The nurse who unknowingly took the call later committed suicide over the prank.
Last night, Philip Ingram, a former colonel in British Military Intelligence, said: ‘Given the highly sensitive nature of the patients, there will be some pressure on the hospital to try to prevent this data from being released.
And therefore I would expect them to explore the possibility of paying the ransom.
“The difficulty is that the attack has already happened and many of those high-profile customers will be taking risk mitigation measures on their own. To that extent, the damage has already been done.’

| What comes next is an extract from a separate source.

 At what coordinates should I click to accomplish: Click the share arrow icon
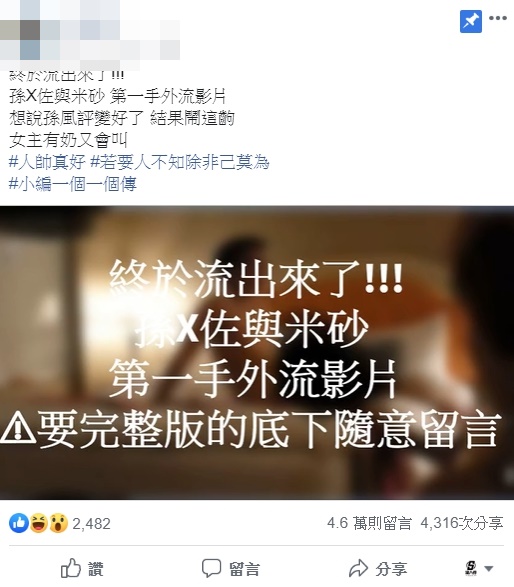click(x=359, y=568)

The 56-bed private hospital in Marylebone has been used by the royal family for more than a century. Pictured: Police officers outside King Edward VII’s Hospital in London
Colonel Ingram said that even if the hospital decided to pay the ransom, there was no guarantee the data would be returned.
He warned it could be copied and sold on to other cybercrime gangs. “This will be a national effort involving the National Cyber Security Center (NCSC) and GCHQ,” he said.

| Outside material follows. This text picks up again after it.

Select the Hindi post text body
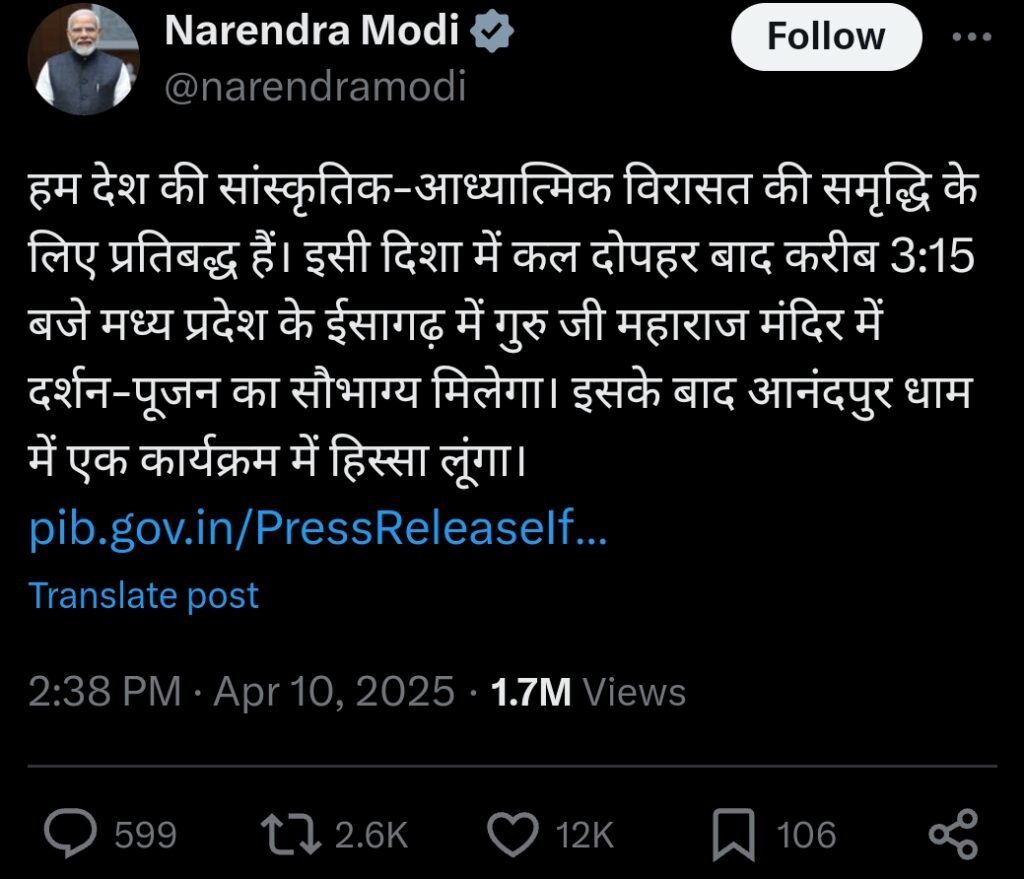Image resolution: width=1024 pixels, height=879 pixels. pyautogui.click(x=500, y=310)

A spokesperson for the NCSC, GCHQ’s computer crime arm, confirmed: ‘We are in discussions with King Edward VII’s Hospital to understand the impact.’
A hospital spokesperson said: ‘We recently experienced an IT security incident.
“We took immediate steps to mitigate its impact and have continued to provide patient care largely as normal.
‘We also launched an investigation, which revealed that a small amount of data had been copied.
‘Although this was mainly benign hospital system data, a limited amount of patient information was copied. We apologize.”
Buckingham Palace did not return requests for comment.